To put it another way, there’s enough bandwidth here to transmit not just one 8K video feed, or a hundred or a thousand 8K video feeds, but 10 million 8K video feeds simultaneously.

One of the exciting aspects of the new data transmission speed record is that researchers achieved it using an optical fiber network not dissimilar to those currently used for internet infrastructure. This, the researchers say, should make future upgrades towards this sort of speed easier.

The experiment used 0.125 mm diameter multi-core fiber (MCF), with wavelength division multiplexing (WDM) acting as the magic ingredient: This technology means signals of different wavelengths are sent simultaneously through the line. A total of 801 parallel wavelength channels were packed into the same line.

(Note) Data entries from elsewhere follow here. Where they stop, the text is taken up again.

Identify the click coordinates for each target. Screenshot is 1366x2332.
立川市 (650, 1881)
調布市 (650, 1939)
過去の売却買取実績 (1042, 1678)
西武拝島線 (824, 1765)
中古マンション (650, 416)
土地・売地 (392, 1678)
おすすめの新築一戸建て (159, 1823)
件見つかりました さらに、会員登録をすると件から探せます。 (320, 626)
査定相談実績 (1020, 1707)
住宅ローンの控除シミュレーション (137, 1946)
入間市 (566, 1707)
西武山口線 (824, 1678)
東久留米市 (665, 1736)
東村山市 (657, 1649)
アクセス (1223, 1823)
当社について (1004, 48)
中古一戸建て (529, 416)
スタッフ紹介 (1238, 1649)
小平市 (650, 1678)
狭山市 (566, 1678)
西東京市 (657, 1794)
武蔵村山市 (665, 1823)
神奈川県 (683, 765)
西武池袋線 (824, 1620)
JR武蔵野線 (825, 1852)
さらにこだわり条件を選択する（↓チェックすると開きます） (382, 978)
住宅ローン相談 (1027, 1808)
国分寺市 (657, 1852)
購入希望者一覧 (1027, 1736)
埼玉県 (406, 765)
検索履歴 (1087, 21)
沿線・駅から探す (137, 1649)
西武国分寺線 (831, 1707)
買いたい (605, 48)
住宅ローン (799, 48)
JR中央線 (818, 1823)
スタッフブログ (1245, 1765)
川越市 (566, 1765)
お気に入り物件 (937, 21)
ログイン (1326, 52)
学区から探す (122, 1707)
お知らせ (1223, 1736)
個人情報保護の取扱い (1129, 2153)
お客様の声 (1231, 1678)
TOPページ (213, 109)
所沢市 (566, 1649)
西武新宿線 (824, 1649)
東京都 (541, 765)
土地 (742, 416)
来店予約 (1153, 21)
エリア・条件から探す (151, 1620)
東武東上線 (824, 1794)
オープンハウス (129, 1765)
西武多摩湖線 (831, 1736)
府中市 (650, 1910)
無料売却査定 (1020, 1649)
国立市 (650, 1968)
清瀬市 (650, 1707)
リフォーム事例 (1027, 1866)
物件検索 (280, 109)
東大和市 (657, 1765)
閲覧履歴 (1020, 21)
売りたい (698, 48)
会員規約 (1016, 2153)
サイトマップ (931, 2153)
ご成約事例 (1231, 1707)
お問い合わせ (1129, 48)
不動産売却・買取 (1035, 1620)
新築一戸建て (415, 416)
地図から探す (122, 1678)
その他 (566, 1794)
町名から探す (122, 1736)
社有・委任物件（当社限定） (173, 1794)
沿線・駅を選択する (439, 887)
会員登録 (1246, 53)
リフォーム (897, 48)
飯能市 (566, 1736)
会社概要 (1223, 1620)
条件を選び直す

Another innovation was to use four cores instead of the standard one, essentially quadrupling the routes for data to take, all while keeping the cable the same size as a standard optical fiber line. Researchers also applied various other optimization, signal boosting, and decoding technologies.

With 5G also continuing to roll out across the world, the signs are good for a future of gadgets hooked up to an always-on, high-speed internet connection – although the number of devices that need to get online continues to rise rapidly.

The research was presented in May at the International Conference on Laser and Electro-Optics (CLEO) 2022.